Kaiser wants to cut off benefits
Company says it can't afford pension, retirement programs
BY JOHN K. WILEY The Associated Press Jan. 13, 2004

  SPOKANE - Kaiser Aluminum Corp., which operated two aluminum plants here, asked a federal bankruptcy court yesterday for relief from obligations to pay medical and life insurance for thousands of retirees and dependents and to end its underfunded pension plans.
  The United Steelworkers of America, which represents employees at seven Kaiser facilities in the United States and Canada, criticized the move.
  The union estimates its retirees would lose health insurance benefits of about $800 million.
  The Houston-based company said it cannot afford the ongoing and future costs of retirement benefits, including $60 million a year in post-retirement medical plan payments.
The company said the court motions affect 4,000 salaried and 7,000 hourly retirees and their dependents enrolled in company sponsored retiree medical benefit programs.
  The union said more than 20,000 retirees would be affected. There was no explanation for the dissimilar figures.
  No court date has been set for hearing Kaiser's motions on the termination of its pension plans and the rejection of its labor and retiree agreements.
  'This is a difficult but essential step in order for Kaiser to complete its restructuring and emerge from Chapter 11 in mid-2004," Kaiser President and Chief Executive Jack Hockema said. "Unfortunately, the exhaustive analysis we've done in support of our business plan shows that the restructured Kaiser Aluminum will be unable to fund and other post-retirement  as they are presently offered."
  Last month, the government's pension insurance program said it would take control of a Kaiser retirement plan for salaried workers that has 5,000 participants and is underfunded by $268 million.
  The latest- move apparently extends that to hourly workers, a Steelworkers official said.
  "Almost two years after filing for Chapter 11 protection, Kaiser Aluminum is now forcing retirees - its most vulnerable stakeholders - to shoulder the greatest burden in reorganizing the company," said Steelworker District Director David Foster of Minneapolis.
  Yesterday's filing asks court approval for a distress termination of the company's retirement benefits, turning over the plans to the government's Pension Benefit Guaranty Corp.

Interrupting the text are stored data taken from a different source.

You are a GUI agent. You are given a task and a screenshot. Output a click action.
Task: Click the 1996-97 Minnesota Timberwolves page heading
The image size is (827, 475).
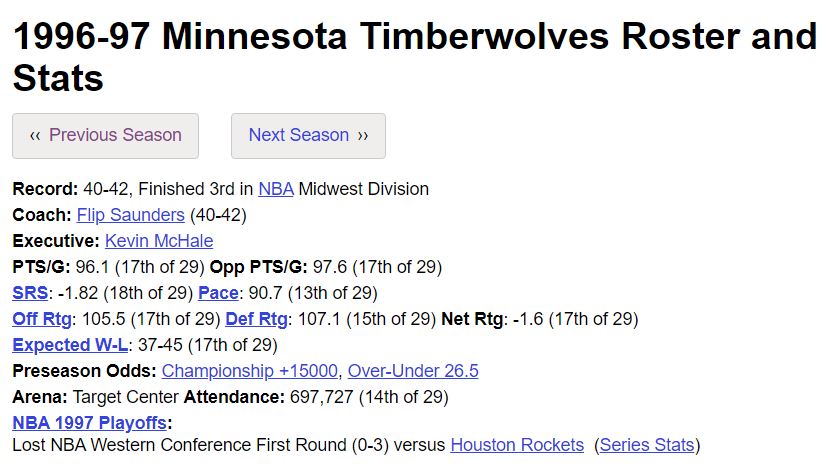click(x=415, y=57)
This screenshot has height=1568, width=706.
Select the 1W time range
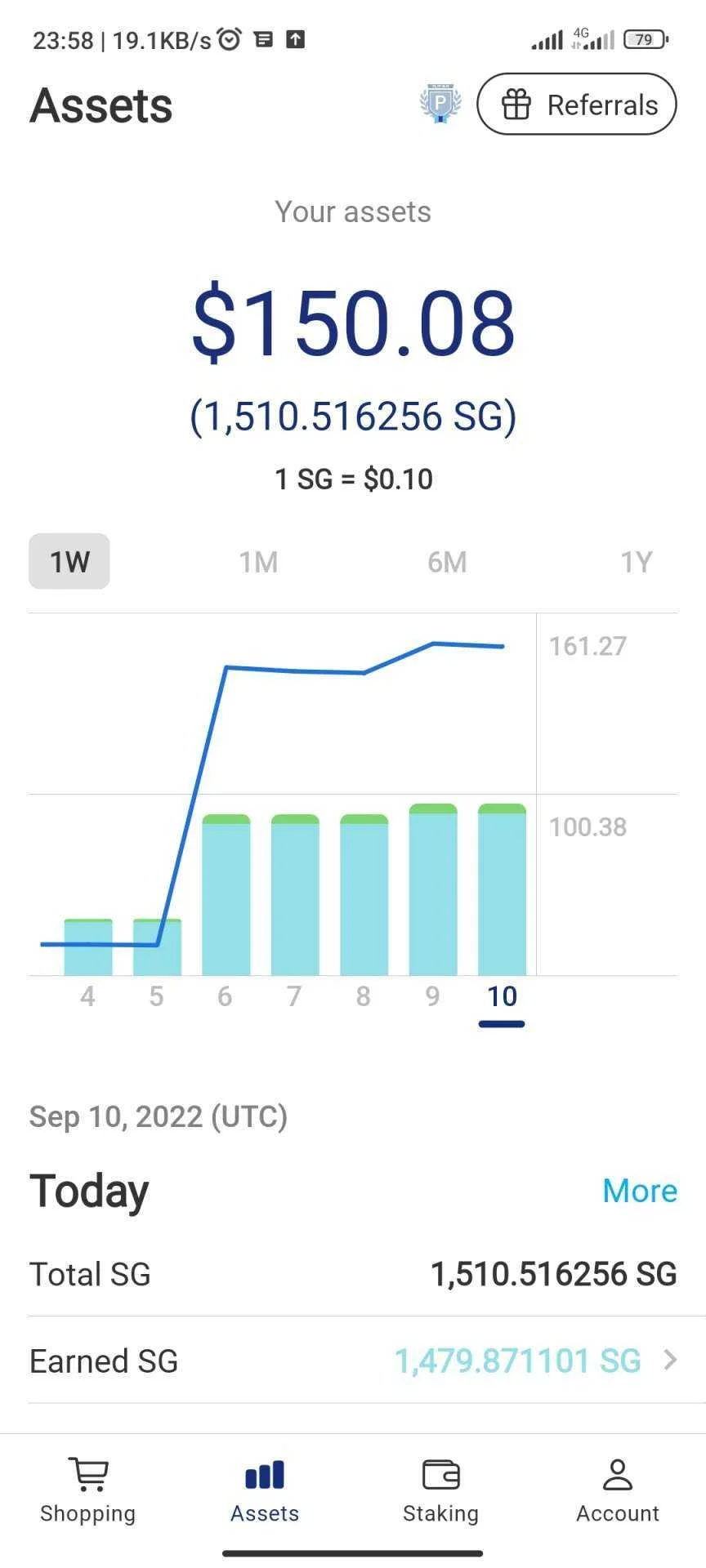click(69, 561)
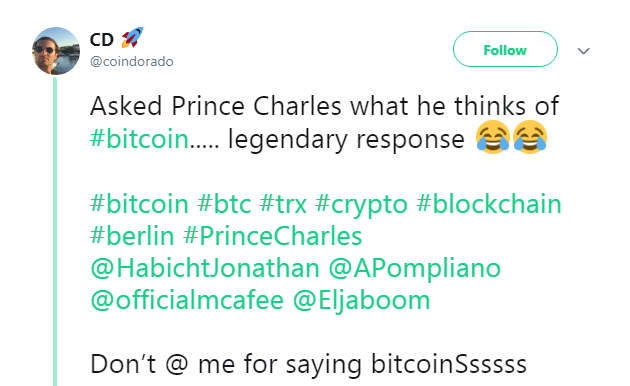Open the #crypto hashtag

361,205
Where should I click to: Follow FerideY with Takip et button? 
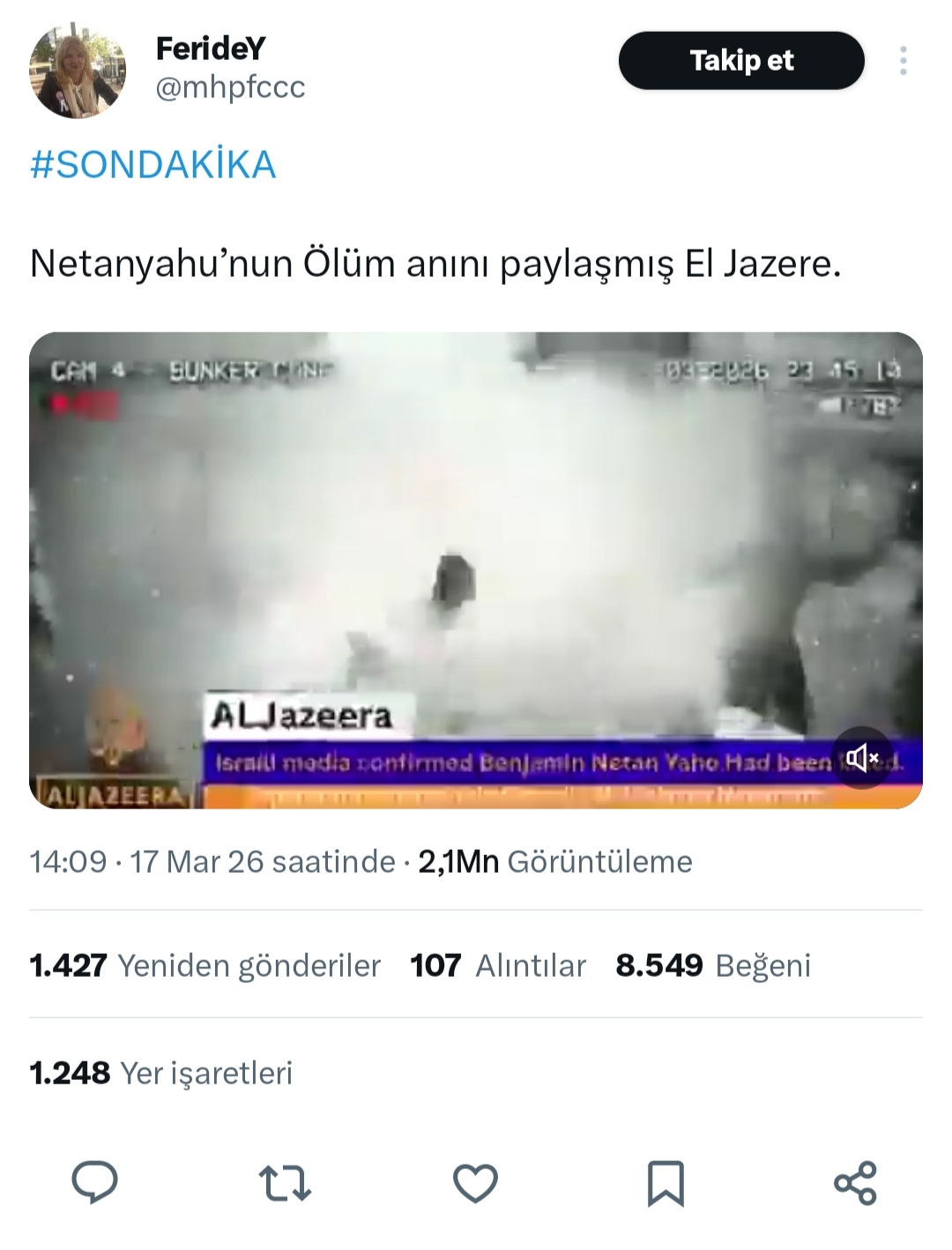point(741,60)
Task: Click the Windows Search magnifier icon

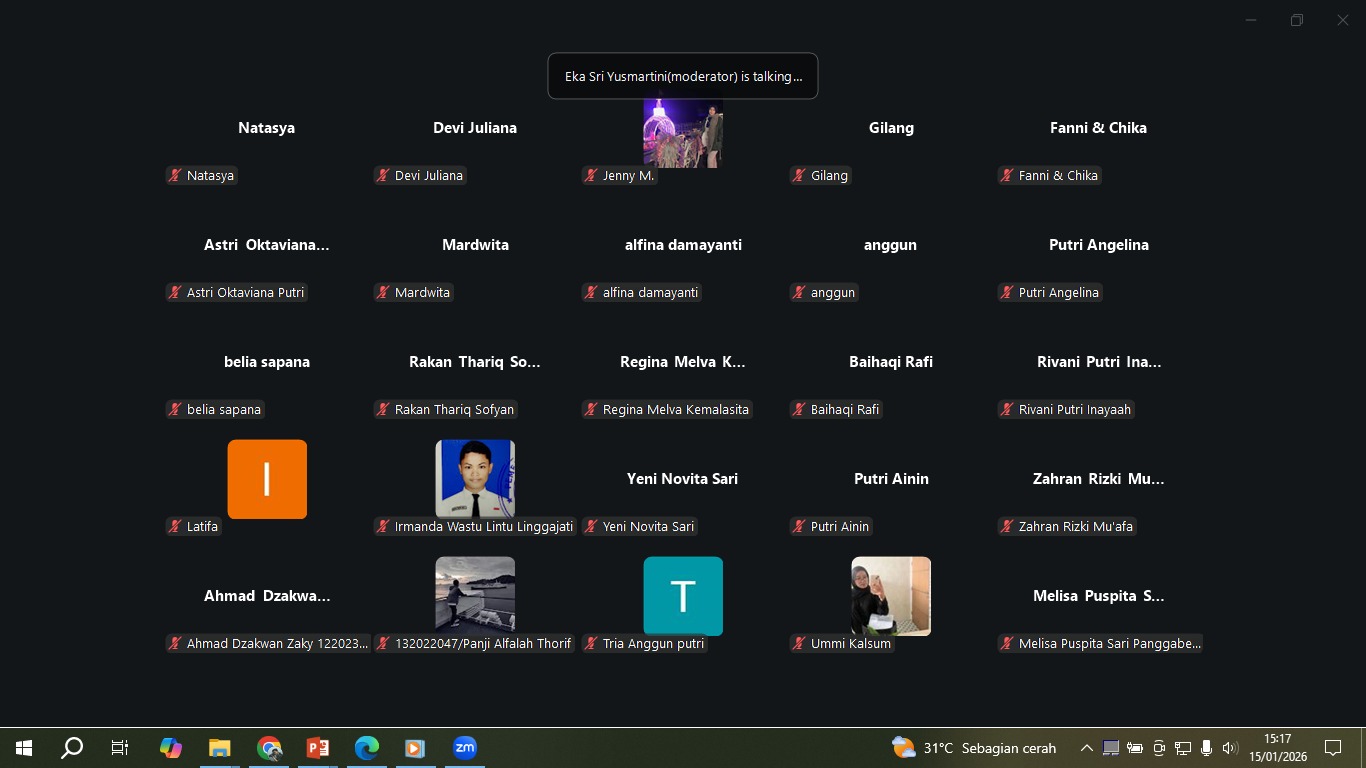Action: pyautogui.click(x=72, y=748)
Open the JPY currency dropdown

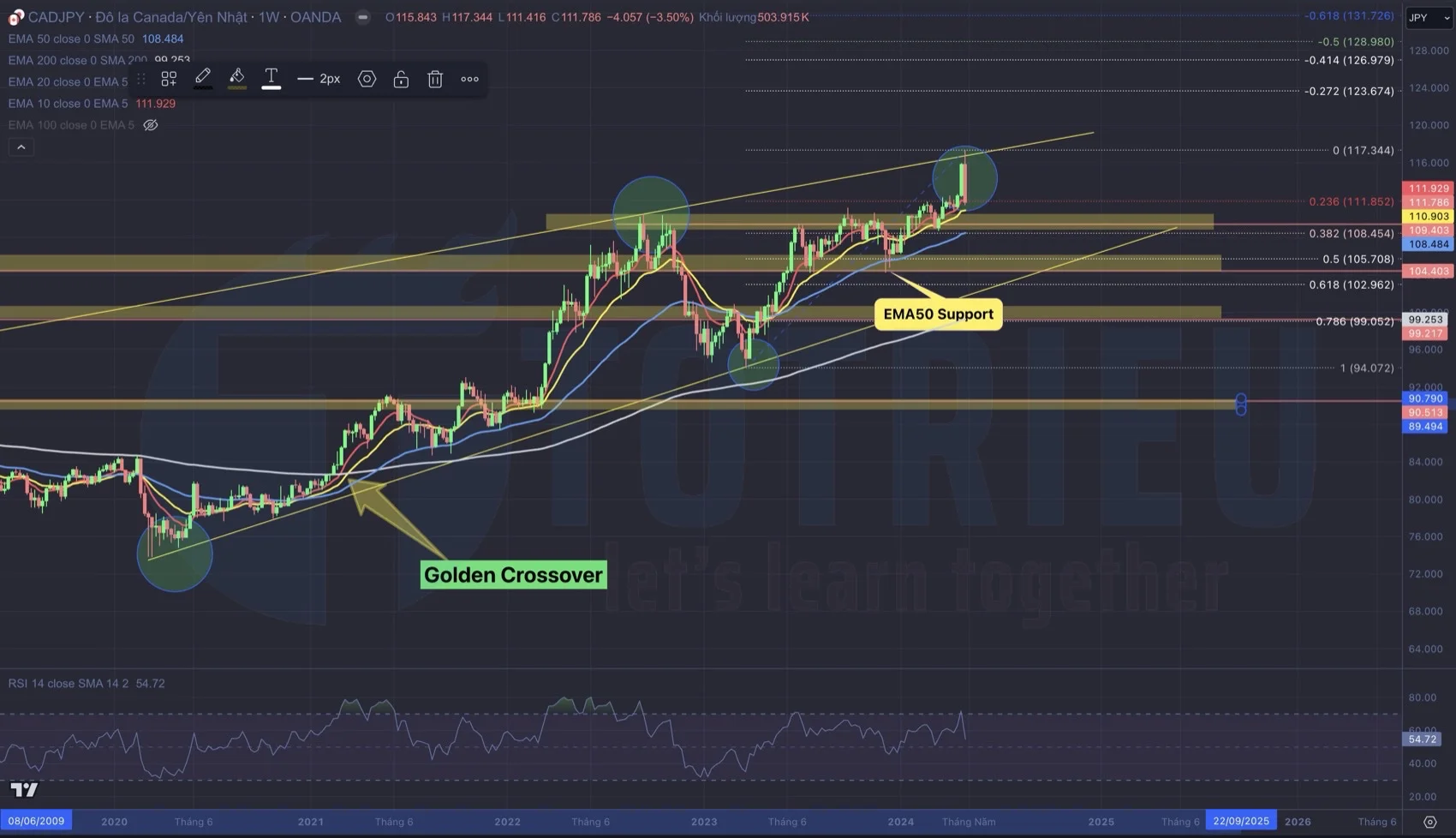pos(1429,17)
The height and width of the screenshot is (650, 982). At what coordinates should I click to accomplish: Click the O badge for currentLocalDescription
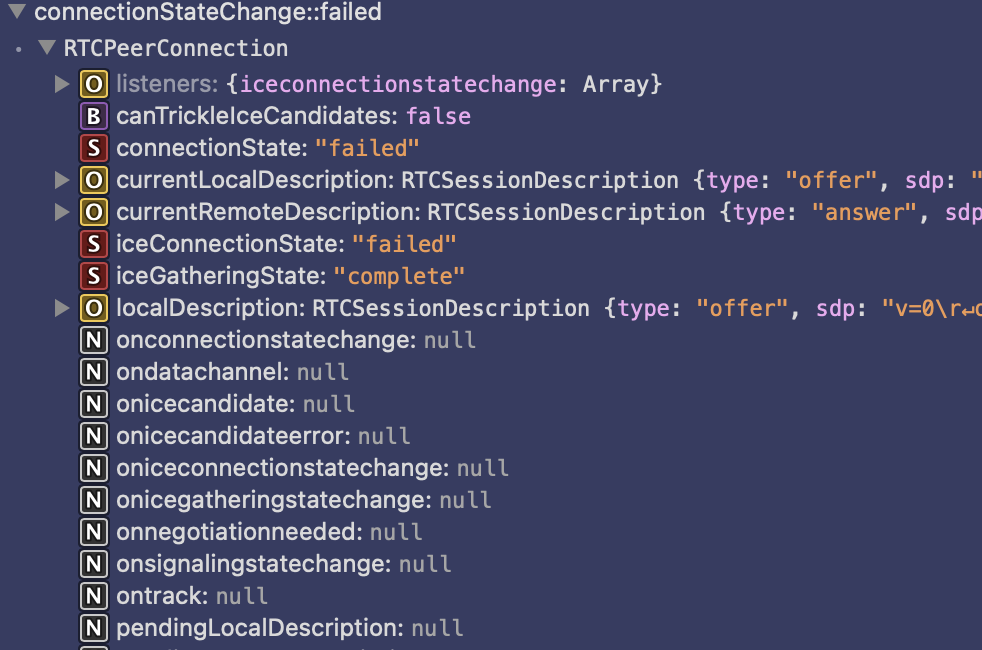93,180
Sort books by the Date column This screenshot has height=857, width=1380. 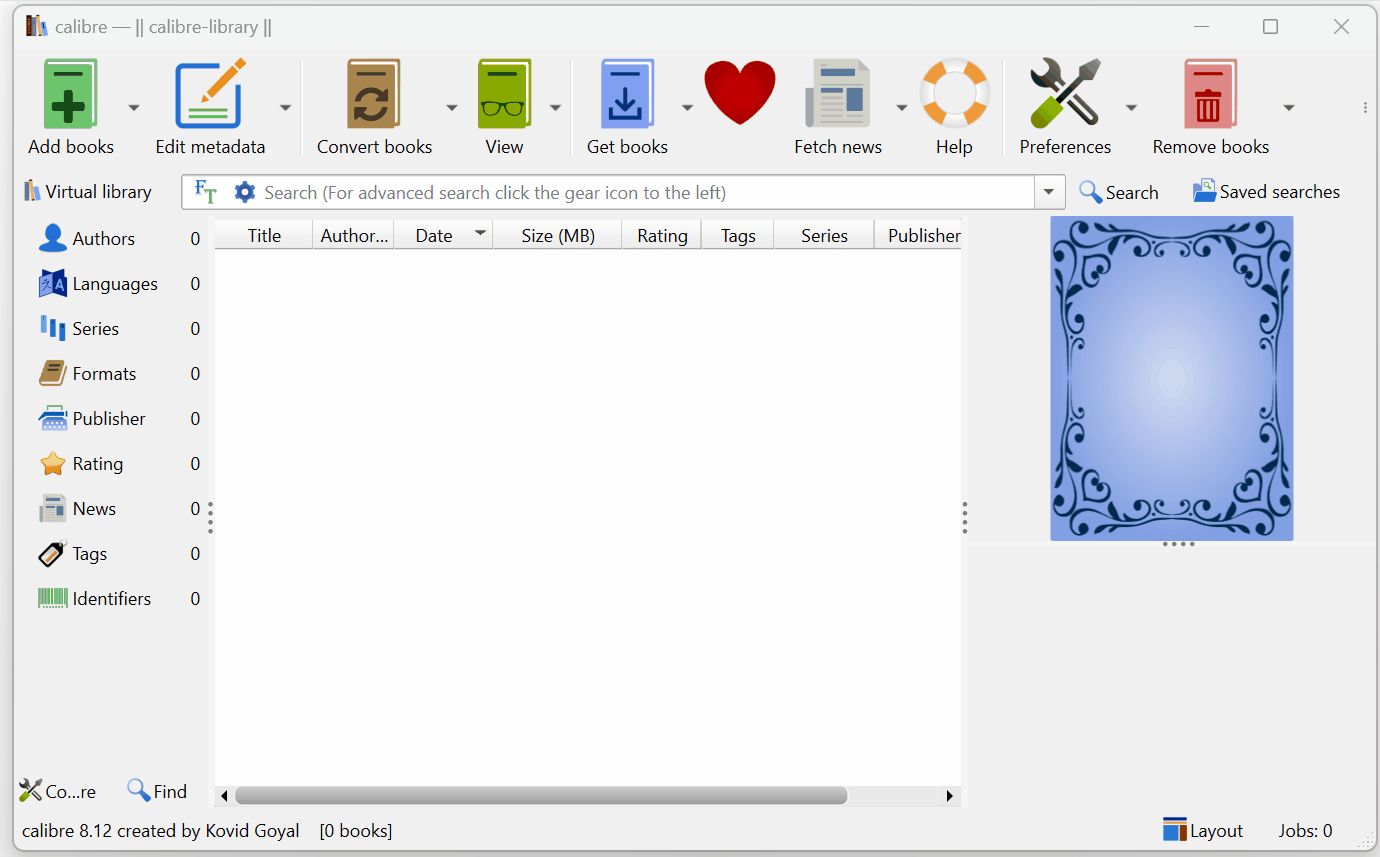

  The federal corporation guarantees participants' vested pension benefits up to certain limits, typically less than originally offered by companies.
  The contracts cover collective-bargaining agreements with unions such as the United Steelworkers of America and the International Association of Machinists for plants in Trentwood and Mead; Gramercy, La.; Newark, Ohio; Sherman, Texas; Tulsa, Okla.; and Richmond, Va.
  Hockema and Kaiser will continue to discuss possible compromises with the unions.
  The motions address the defined benefit pension plan, and no other changes are anticipated in labor contracts, Hockema said.
  Kaiser filed for bankruptcy protection in 2002, and stopped making payments to its pension plans in 2003.
  Kaiser has a total of 25,000 retirees nationwide. Many live in the Spokane area, where Kaiser's two largest plants used to employ more than 2,000 people.
  Kaiser still employs about 300 Steelworkers at its Trentwood plant near here, where rolled aluminum is made for the aerospace industry. Smelters at Mead and, Tacoma have closed.
  The PBGC was created in 1974 to ensure payment of basic pension benefits for private sector workers. It is financed largely from insurance premiums paid by companies that sponsor pension plans and by the PBGC's investment returns.
  In seeking bankruptcy protection in February 2002 and January 2003, Kaiser blamed a weak economy, poor aluminum prices, expensive electricity and legacy costs such as asbestos litigation and pension plans. Kaiser is trying to sell some assets to settle creditor claims and emerge from bankruptcy later this year.